▸ **WHAT IS BEING ASKED**
Write down the whole listing below again without changing a word.
◆ ◆ ◆ ◆
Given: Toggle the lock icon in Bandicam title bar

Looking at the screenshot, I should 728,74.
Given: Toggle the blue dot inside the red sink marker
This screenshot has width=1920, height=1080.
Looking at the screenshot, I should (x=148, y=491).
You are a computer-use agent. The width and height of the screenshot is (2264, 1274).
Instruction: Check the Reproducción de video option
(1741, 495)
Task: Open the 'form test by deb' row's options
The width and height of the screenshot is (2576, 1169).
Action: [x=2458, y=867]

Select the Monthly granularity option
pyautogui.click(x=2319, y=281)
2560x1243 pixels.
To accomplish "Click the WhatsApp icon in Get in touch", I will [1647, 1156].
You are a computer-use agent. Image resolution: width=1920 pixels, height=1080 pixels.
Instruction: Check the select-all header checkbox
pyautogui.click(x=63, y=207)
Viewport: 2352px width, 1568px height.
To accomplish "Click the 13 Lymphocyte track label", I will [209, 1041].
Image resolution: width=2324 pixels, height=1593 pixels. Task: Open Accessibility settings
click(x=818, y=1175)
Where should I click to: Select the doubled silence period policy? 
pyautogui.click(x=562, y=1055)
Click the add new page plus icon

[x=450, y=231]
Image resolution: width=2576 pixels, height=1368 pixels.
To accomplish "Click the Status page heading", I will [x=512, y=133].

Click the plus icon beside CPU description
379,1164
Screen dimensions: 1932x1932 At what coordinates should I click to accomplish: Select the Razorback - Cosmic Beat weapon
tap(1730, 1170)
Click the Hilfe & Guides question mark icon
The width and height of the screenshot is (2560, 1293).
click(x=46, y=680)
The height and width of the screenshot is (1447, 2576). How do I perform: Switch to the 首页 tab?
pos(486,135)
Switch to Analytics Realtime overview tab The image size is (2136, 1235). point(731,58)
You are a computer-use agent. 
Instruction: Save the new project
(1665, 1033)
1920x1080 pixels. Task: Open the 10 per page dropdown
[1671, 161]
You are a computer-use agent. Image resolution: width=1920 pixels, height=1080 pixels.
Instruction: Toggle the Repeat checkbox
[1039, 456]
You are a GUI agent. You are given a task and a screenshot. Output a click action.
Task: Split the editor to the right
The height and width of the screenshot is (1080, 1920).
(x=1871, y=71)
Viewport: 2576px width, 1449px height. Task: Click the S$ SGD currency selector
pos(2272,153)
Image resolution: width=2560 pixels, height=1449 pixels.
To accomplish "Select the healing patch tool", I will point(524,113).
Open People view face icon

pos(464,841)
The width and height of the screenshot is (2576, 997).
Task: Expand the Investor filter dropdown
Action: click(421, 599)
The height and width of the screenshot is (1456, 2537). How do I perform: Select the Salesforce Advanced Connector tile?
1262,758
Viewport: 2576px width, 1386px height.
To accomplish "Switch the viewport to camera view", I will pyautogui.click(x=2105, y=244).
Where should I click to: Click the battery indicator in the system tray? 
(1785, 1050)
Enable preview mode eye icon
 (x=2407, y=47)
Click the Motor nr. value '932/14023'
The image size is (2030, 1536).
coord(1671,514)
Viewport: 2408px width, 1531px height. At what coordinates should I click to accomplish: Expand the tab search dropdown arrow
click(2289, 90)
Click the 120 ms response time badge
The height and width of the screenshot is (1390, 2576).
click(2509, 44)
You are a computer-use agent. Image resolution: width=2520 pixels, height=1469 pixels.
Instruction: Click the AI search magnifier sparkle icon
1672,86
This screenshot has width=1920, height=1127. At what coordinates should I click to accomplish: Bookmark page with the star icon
◆ ◆ ◆ ◆
▸ **YOUR SOLUTION**
Given: Toggle the lock icon in Bandicam title bar

Looking at the screenshot, I should 728,74.
Given: Toggle the blue dot inside the red sink marker
This screenshot has width=1920, height=1080.
Looking at the screenshot, I should (x=148, y=491).
You are a computer-use agent. The width and height of the screenshot is (2264, 1274).
Instruction: Check the Reproducción de video option
(1741, 495)
Task: Open the 'form test by deb' row's options
The width and height of the screenshot is (2576, 1169).
Action: [x=2458, y=867]

Select the Monthly granularity option
pyautogui.click(x=2319, y=281)
2560x1243 pixels.
To accomplish "Click the WhatsApp icon in Get in touch", I will [1647, 1156].
You are a computer-use agent. Image resolution: width=1920 pixels, height=1080 pixels.
Instruction: Check the select-all header checkbox
pyautogui.click(x=63, y=207)
Viewport: 2352px width, 1568px height.
To accomplish "Click the 13 Lymphocyte track label", I will [209, 1041].
Image resolution: width=2324 pixels, height=1593 pixels. Task: Open Accessibility settings
click(x=818, y=1175)
Where should I click to: Select the doubled silence period policy? 
pyautogui.click(x=562, y=1055)
Click the add new page plus icon

[x=450, y=231]
Image resolution: width=2576 pixels, height=1368 pixels.
To accomplish "Click the Status page heading", I will [x=512, y=133].

Click the plus icon beside CPU description
379,1164
Screen dimensions: 1932x1932 At what coordinates should I click to accomplish: Select the Razorback - Cosmic Beat weapon
tap(1730, 1170)
Click the Hilfe & Guides question mark icon
The width and height of the screenshot is (2560, 1293).
click(x=46, y=680)
The height and width of the screenshot is (1447, 2576). How do I perform: Switch to the 首页 tab?
pos(486,135)
Switch to Analytics Realtime overview tab The image size is (2136, 1235). point(731,58)
You are a computer-use agent. 
Instruction: Save the new project
(1665, 1033)
1920x1080 pixels. Task: Open the 10 per page dropdown
[1671, 161]
You are a computer-use agent. Image resolution: width=1920 pixels, height=1080 pixels.
Instruction: Toggle the Repeat checkbox
[1039, 456]
You are a GUI agent. You are given a task and a screenshot. Output a click action.
Task: Split the editor to the right
The height and width of the screenshot is (1080, 1920).
(x=1871, y=71)
Viewport: 2576px width, 1449px height. Task: Click the S$ SGD currency selector
pos(2272,153)
Image resolution: width=2560 pixels, height=1449 pixels.
To accomplish "Select the healing patch tool", I will point(524,113).
Open People view face icon

pos(464,841)
The width and height of the screenshot is (2576, 997).
Task: Expand the Investor filter dropdown
Action: click(421, 599)
The height and width of the screenshot is (1456, 2537). How do I perform: Select the Salesforce Advanced Connector tile?
1262,758
Viewport: 2576px width, 1386px height.
To accomplish "Switch the viewport to camera view", I will pyautogui.click(x=2105, y=244).
Where should I click to: Click the battery indicator in the system tray? 
(1785, 1050)
Enable preview mode eye icon
 (x=2407, y=47)
Click the Motor nr. value '932/14023'
The image size is (2030, 1536).
coord(1671,514)
Viewport: 2408px width, 1531px height. At what coordinates should I click to accomplish: Expand the tab search dropdown arrow
click(2289, 90)
Click the 120 ms response time badge
The height and width of the screenshot is (1390, 2576).
click(2509, 44)
You are a computer-use agent. Image resolution: width=2520 pixels, height=1469 pixels.
Instruction: Click the AI search magnifier sparkle icon
1672,86
This screenshot has width=1920, height=1127. At what coordinates should I click to accomplish: Bookmark page with the star icon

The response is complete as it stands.